| TASK |
Output the passage on the examiner's response to the applicant's arguments about the Weiner PI lines word for word, in full.

| EXCERPT |
☆ ☆ ☆ ☆
With respect to applicant’s arguments that the Weiner PI lines 298096 and 423140 are not obligate sexual plants because applicant believes the analysis in Weiner is not definitive. Specifically, applicant asserts that only using flowcytometry and not growouts cannot confirm or determine reproduction and that the conclusion of Weiner is incorrect.
Examiner notes at the outset that applicant’s argument is not of any probative value as attorney arguments cannot take place of evidence. Arguments presented by the applicant cannot take the place of evidence in the record. In re Schulze, 346 F.2d 600, 602, 145 USPQ 716, 718 (CCPA 1965) and In re De Blauwe, 736 F.2d 699, 705, 222 USPQ 191, 196 (Fed. Cir. 1984).
In this case, applicant has questioned Weiner’s findings, however, has not presented the office with actual evidence that the determination of Weiner was flawed.
☆ ☆ ☆ ☆
[Text and item location entries]
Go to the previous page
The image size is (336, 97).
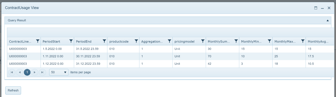tap(20, 72)
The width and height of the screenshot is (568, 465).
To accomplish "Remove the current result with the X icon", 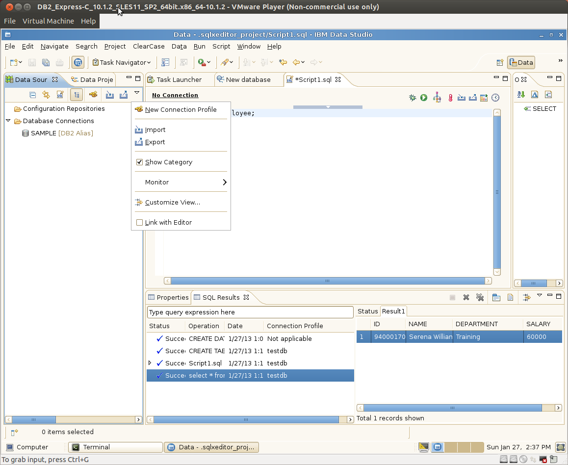I will click(466, 297).
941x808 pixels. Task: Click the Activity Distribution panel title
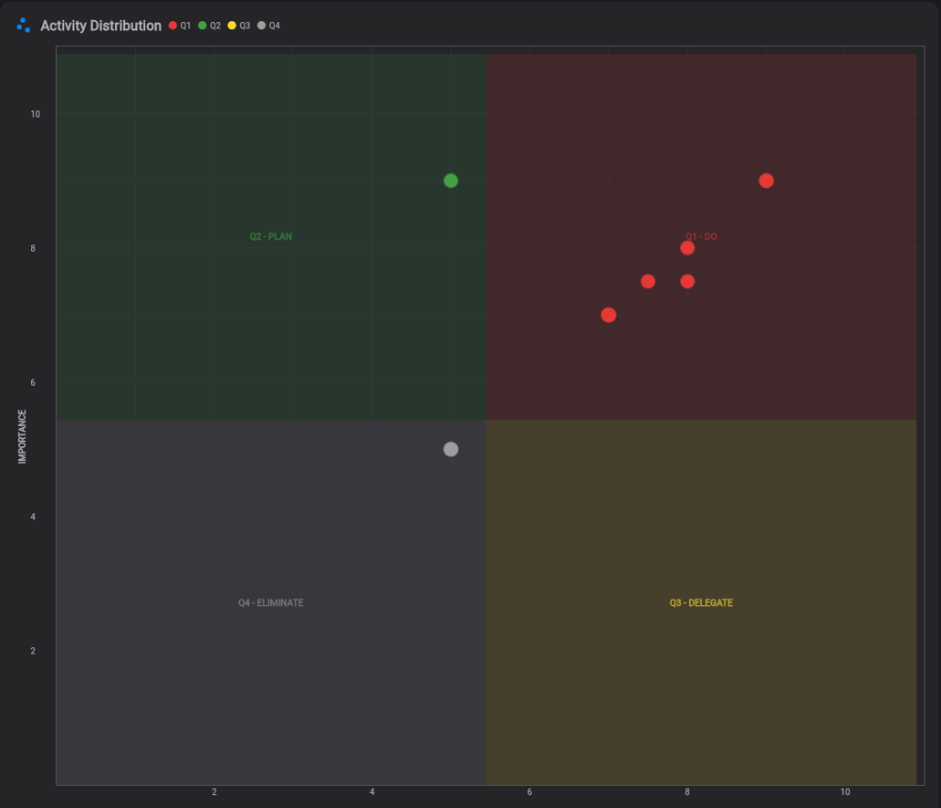tap(99, 26)
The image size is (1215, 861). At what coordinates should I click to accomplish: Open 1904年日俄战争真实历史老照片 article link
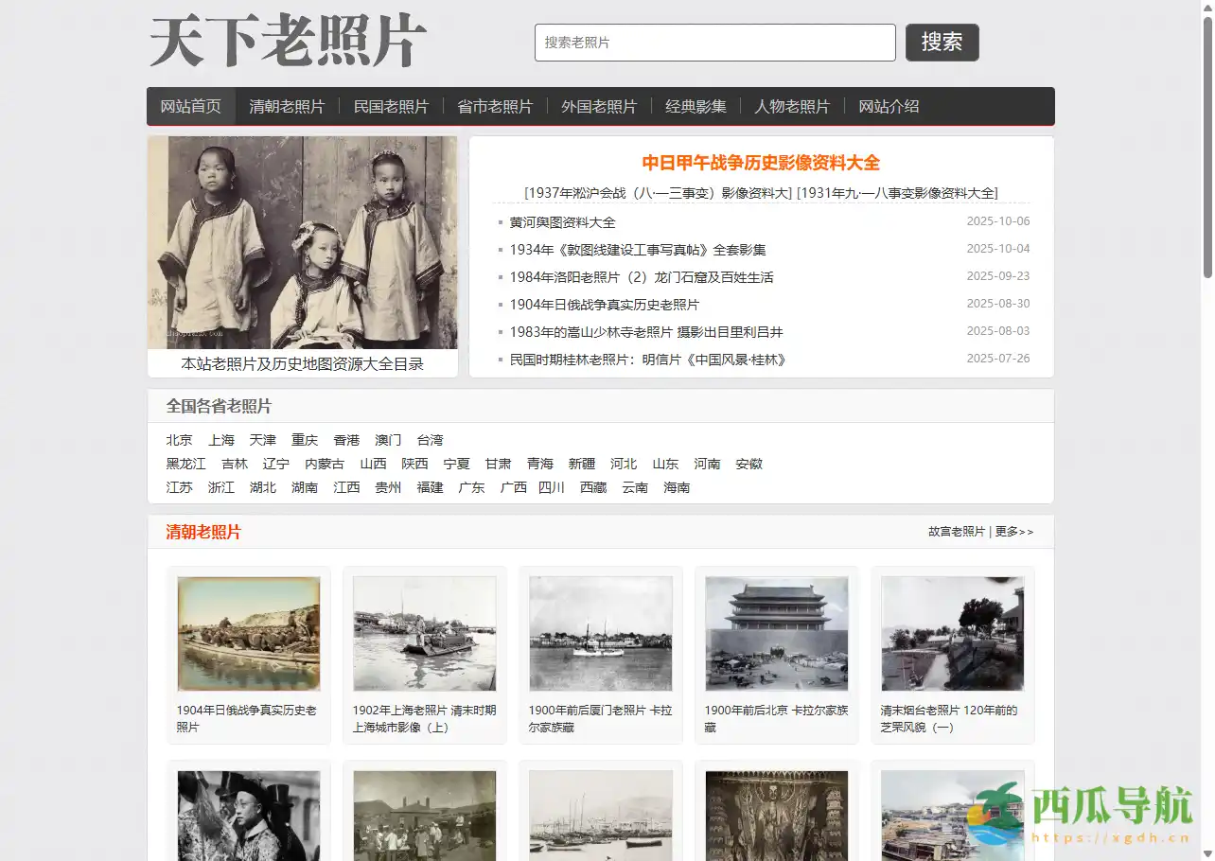607,304
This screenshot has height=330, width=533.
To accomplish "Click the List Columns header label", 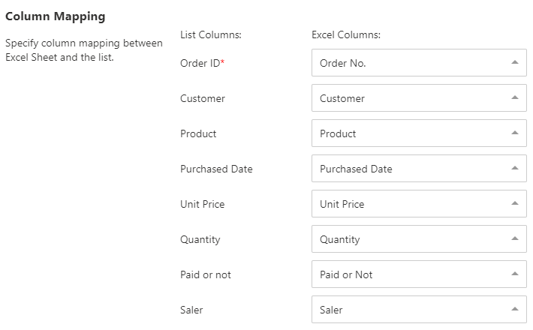I will click(x=211, y=35).
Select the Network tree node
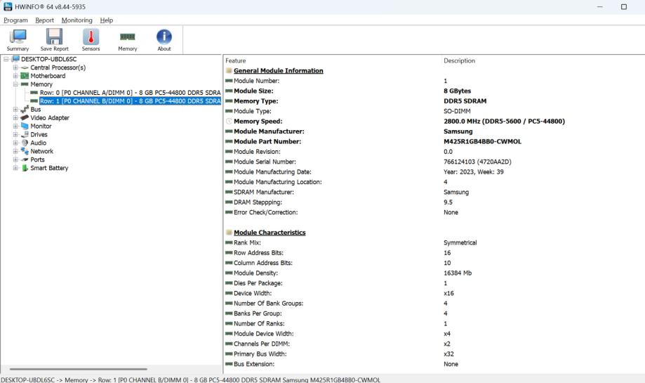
☆ ☆ ☆ ☆
| COMPLETED EXERCISE |
With respect to applicant’s arguments that the Weiner PI lines 298096 and 423140 are not obligate sexual plants because applicant believes the analysis in Weiner is not definitive. Specifically, applicant asserts that only using flowcytometry and not growouts cannot confirm or determine reproduction and that the conclusion of Weiner is incorrect.
Examiner notes at the outset that applicant’s argument is not of any probative value as attorney arguments cannot take place of evidence. Arguments presented by the applicant cannot take the place of evidence in the record. In re Schulze, 346 F.2d 600, 602, 145 USPQ 716, 718 (CCPA 1965) and In re De Blauwe, 736 F.2d 699, 705, 222 USPQ 191, 196 (Fed. Cir. 1984).
In this case, applicant has questioned Weiner’s findings, however, has not presented the office with actual evidence that the determination of Weiner was flawed.